I’m still not done with this chapter, which is really something of a gold mine. There’s some freaky stuff coming up involving child abuse and psychic friends that deserves its own post. Mercedes Lackey would blush, that’s all I can say.

Why Is Edward Heath Being Exposed Now? The Answer May Surprise You (Or Probably Not, I’m Just Posting This Because WTF, Jimmy Savile’s Walls)

Hands up, who here is surprised that Edward Heath has been named as a kiddy fiddler? Boo hiss to him, and all. Of course, this raises the question–he very well might have been, but why bother exposing him now?* Ken Clarke’s in the news for for accusations of approximately the same sort of thing, and he’s inconveniently alive and walking, so that might be one reason. However, there’s another reason I can think of, and while it may not be the primary reason, maybe just a convenient side effect, it is a subject that’s near and dear to every Tory’s heart–property.

Specifically, Edward Heath’s house. Unlike Gary Glitter, with his haunts in the far East, and Jimmy Savile, who seems to have literally lived in Hell House (it had black walls! for fuck’s sake!), Heath lived in a pretty corner of England–a listed Georgian house near Salisbury Cathedral. The house was originally cathedral property and Heath only held the lease, but through some dodgy dealing, he bought the house outright. However, as we all know, Heath had no close family, so after he died, that should have been an end to it.

But Heath left behind a substantial amount of money, and willed most of it towards keeping the house as a shrine to his own achievements. It would be kept as it was when he lived there, and people would trot through and admire his achievements.

Understandably, visitors weren’t beating down the doors to share Heath’s vision. After a series of closures and reopenings, it seemed like the shrine was about to put up the shutters. The property would finally be sold, all the memorabilia cleared out, and the house could revert to its normal function as a residence. However, some last-minute funders stepped in and by late 2013, the museum’s supporters finally had managed to establish the house as a permanent tourist attraction.

Dataset:
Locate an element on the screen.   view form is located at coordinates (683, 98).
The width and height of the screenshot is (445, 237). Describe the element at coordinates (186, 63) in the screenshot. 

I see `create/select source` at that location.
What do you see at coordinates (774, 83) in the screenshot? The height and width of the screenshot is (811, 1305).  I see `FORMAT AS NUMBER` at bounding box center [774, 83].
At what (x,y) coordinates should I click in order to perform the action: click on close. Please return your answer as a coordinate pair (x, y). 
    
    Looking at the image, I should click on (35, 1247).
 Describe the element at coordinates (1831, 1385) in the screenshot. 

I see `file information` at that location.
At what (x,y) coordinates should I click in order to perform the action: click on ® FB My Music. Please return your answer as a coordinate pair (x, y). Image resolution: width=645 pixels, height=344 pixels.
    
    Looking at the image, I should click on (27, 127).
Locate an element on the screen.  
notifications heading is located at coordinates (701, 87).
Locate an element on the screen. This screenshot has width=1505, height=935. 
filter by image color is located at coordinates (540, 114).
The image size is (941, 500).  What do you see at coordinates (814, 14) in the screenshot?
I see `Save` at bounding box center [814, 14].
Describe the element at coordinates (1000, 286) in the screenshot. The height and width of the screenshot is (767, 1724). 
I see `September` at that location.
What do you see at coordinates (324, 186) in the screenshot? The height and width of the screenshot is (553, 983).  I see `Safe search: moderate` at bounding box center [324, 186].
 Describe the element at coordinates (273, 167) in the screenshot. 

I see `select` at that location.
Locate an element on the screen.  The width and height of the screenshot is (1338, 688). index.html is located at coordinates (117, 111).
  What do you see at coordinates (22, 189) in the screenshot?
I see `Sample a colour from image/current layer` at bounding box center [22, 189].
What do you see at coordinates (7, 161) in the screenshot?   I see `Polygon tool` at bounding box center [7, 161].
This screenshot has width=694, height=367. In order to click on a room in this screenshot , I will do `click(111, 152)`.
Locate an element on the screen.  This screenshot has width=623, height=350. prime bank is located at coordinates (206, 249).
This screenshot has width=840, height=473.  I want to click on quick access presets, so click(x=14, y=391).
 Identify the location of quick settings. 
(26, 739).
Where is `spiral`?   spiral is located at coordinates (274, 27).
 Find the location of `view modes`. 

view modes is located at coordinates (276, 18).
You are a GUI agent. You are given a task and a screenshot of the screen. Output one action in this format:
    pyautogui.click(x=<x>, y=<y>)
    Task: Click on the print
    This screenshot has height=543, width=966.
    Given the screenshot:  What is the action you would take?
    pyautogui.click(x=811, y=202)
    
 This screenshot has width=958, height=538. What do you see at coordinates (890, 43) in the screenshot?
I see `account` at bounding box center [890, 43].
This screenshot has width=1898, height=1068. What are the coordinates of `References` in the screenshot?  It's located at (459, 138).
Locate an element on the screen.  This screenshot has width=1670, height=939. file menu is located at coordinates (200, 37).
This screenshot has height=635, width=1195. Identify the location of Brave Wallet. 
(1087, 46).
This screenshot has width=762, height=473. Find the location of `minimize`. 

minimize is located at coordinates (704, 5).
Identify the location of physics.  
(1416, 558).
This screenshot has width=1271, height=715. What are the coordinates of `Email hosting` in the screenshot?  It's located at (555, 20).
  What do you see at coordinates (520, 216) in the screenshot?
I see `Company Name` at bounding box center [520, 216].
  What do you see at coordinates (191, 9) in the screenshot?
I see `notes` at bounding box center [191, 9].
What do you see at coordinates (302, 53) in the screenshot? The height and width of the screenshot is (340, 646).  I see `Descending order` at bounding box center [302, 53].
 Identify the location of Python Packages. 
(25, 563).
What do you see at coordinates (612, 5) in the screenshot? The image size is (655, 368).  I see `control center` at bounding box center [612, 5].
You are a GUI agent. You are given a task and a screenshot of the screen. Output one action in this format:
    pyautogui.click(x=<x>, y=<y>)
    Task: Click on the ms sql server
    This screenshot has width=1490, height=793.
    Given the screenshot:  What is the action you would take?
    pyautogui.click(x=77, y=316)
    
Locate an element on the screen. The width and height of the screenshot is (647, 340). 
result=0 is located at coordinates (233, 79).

Required action A:
Say whether each statement agrees with the Edward Heath post above. Answer yes or no for each and quote the deciding words of the post.
(i) Heath's house was originally cathedral property.
(ii) Heath left close family behind when he died.
(iii) By late 2013 the house had been sold and its memorabilia cleared out.
Required action B:
Using the Edward Heath post, answer each question on its own line:
(i) Where did Heath live?
(ii) What color were the walls in Jimmy Savile's house?
(iii) Who is named as being in the news for accusations of approximately the same sort?
Required action C:
Please rewrite the paragraph of the Edward Heath post that begins "Specifically, Edward Heath’s house" as a short list, keeping its main facts.

Written reply A:
(i) Yes: "The house was originally cathedral property and Heath only held the lease"
(ii) No: "Heath had no close family"
(iii) No: "by late 2013, the museum’s supporters finally had managed to establish the house as a permanent tourist attraction"

Written reply B:
(i) In a listed Georgian house near Salisbury Cathedral.
(ii) Black.
(iii) Ken Clarke.

Written reply C:
- Gary Glitter had haunts in the far East, and Jimmy Savile lived in a house with black walls.
- Heath, by contrast, lived in a listed Georgian house near Salisbury Cathedral.
- The house was originally cathedral property, and Heath only held the lease.
- Through some dodgy dealing, he bought the house outright.
- Heath had no close family, so his death should have been an end to it.